PostPosted: Fri Mar 24, 2023 7:04 pm    Post subject: Reply with quote

Out of curiosity and for the sake of a not-so-old nostalgic experience I've recently got several more CCD cameras for a small price. It's quite a feeling to spend today 5 or 20 quids for a perfectly working and slightly scuffed gadget which costed from 200 to 600 quids just 15 years before. So, most part of the set comes from the mid-2000s, and one is roughtly older and was produced in 2000.

The sensor sizes vary from 1/1.7" to 1/1.25", processors which are in charge of noise suppression embetter, megapixels are growing from 3Mp in the first camera to 8-10Mp in the later, image stabilisation is implanted to some of the younger models. All this has a more visible impact on low light performance of each camera.

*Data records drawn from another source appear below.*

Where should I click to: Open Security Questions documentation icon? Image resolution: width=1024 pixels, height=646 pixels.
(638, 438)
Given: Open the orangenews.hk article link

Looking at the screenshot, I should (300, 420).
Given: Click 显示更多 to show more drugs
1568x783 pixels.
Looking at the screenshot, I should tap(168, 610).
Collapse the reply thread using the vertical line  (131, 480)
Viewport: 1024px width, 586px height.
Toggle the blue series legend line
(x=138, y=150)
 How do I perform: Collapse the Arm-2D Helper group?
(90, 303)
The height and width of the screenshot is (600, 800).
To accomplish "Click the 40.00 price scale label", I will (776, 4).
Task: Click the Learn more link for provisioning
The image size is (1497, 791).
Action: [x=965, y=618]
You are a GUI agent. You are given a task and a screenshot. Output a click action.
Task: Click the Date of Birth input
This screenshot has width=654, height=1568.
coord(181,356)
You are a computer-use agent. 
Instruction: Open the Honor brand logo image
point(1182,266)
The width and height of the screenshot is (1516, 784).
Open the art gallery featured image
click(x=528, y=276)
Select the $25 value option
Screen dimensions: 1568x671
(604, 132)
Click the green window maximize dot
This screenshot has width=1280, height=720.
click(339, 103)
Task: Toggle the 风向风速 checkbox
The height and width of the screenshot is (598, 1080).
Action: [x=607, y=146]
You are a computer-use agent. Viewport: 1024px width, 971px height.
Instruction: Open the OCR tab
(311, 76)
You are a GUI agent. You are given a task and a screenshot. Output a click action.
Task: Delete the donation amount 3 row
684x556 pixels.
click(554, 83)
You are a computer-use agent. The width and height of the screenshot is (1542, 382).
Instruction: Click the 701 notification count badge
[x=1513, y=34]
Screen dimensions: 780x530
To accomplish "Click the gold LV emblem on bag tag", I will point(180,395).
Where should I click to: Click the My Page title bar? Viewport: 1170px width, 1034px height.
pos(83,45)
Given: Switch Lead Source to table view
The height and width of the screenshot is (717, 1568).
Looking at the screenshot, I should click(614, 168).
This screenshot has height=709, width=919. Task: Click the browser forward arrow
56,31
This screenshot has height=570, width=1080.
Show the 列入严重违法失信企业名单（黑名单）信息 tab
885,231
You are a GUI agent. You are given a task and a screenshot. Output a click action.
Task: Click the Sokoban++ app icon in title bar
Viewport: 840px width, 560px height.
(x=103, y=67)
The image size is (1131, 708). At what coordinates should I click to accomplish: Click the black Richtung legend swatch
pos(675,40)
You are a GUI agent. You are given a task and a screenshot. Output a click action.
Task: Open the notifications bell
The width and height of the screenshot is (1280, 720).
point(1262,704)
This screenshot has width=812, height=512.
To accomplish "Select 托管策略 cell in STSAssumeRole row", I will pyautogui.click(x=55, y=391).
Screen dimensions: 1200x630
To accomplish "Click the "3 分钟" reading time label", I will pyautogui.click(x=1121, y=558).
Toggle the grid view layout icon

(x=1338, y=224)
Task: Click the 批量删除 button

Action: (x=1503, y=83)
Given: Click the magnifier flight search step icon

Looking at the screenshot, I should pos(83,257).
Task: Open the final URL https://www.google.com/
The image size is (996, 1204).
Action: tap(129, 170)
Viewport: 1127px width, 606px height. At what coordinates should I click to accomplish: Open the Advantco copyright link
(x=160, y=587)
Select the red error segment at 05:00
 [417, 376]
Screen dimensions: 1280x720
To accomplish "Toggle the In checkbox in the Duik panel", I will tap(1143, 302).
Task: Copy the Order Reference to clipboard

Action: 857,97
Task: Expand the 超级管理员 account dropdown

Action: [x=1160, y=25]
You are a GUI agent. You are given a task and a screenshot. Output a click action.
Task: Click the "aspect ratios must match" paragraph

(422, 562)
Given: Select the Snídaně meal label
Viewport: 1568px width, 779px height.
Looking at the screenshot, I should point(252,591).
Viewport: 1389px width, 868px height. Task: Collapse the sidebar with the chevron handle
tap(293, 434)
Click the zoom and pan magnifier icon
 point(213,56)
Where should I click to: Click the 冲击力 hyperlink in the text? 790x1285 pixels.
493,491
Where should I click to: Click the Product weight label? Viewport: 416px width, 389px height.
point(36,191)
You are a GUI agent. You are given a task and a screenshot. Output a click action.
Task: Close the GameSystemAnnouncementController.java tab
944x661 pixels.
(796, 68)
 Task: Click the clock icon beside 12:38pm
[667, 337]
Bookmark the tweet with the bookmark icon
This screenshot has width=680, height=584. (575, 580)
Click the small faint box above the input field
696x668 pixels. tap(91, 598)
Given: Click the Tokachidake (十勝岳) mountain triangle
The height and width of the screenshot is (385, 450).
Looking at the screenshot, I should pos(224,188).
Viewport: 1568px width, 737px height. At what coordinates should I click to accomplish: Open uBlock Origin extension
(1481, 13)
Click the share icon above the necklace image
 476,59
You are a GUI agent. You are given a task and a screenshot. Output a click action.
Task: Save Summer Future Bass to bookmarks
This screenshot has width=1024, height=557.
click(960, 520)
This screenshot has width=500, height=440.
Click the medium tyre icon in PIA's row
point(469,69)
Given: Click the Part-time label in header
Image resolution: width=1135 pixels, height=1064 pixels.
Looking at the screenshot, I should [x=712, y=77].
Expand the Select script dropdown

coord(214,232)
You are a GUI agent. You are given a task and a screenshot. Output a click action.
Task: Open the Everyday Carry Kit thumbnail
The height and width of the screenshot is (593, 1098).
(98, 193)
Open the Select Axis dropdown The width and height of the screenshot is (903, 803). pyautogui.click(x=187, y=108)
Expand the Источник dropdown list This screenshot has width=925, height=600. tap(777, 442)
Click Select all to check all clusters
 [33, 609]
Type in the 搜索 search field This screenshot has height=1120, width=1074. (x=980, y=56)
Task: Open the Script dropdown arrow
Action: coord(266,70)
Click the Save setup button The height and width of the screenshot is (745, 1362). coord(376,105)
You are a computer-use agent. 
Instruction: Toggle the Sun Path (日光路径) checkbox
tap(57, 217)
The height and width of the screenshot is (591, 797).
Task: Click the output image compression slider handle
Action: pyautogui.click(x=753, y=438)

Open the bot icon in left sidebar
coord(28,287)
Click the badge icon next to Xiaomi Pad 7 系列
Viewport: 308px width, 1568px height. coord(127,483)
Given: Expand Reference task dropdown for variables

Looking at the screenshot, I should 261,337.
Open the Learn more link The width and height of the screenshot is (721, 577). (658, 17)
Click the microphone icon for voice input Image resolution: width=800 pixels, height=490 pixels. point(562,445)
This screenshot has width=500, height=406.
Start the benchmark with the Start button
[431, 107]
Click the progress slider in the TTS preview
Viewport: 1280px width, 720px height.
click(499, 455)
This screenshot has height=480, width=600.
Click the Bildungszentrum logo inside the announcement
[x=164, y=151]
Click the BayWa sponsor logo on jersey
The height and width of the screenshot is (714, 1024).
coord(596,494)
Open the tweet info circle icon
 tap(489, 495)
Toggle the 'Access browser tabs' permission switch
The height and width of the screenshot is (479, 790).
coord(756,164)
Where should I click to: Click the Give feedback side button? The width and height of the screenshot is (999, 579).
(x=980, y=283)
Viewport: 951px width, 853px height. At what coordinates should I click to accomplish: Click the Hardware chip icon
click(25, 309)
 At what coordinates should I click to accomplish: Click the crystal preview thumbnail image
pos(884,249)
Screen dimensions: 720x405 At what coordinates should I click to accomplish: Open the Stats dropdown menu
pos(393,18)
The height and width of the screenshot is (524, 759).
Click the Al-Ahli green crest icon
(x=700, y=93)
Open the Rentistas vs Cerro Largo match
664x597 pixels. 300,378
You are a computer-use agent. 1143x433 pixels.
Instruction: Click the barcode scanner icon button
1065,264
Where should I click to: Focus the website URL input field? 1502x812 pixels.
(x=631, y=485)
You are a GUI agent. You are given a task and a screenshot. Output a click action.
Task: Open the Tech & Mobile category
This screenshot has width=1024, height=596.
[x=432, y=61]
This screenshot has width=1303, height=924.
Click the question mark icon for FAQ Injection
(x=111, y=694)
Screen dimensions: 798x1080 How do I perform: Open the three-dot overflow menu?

Meanwhile what I wanted to know this time is how much their rendering differs in good light and colourwise. I reduced all the images to a uniform 1200px on the large side, otherwise they are SOOC jpgs taken with automatic settings.

The year of production (launch) of each camera is indicated before the camera name. Just to keep a trace.

The image is clickable.

It is noteworthy that colours of the earliest 3Mp Olympus are neutral and the later models add more saturation. Also true that, even though Camedia was not a pro camera line, it was neither a compact unlike Olympus Mju, Canon Ixus or Fujifilm Z lines.

Also to note that the first three samples have more visibly blown out highlight zones, and starting from 2006 compact camera processors do a better job of keeping a larger DR (Ixus 900 launched in 2006 was subject to criticism for the highlights issue, referring to outdated hardware components and image processing).

Still, in a good light the difference among all of them is not cracking, besides the resolution. And having slightly darker shadows or slightly warmer main tones is more a matter of taste.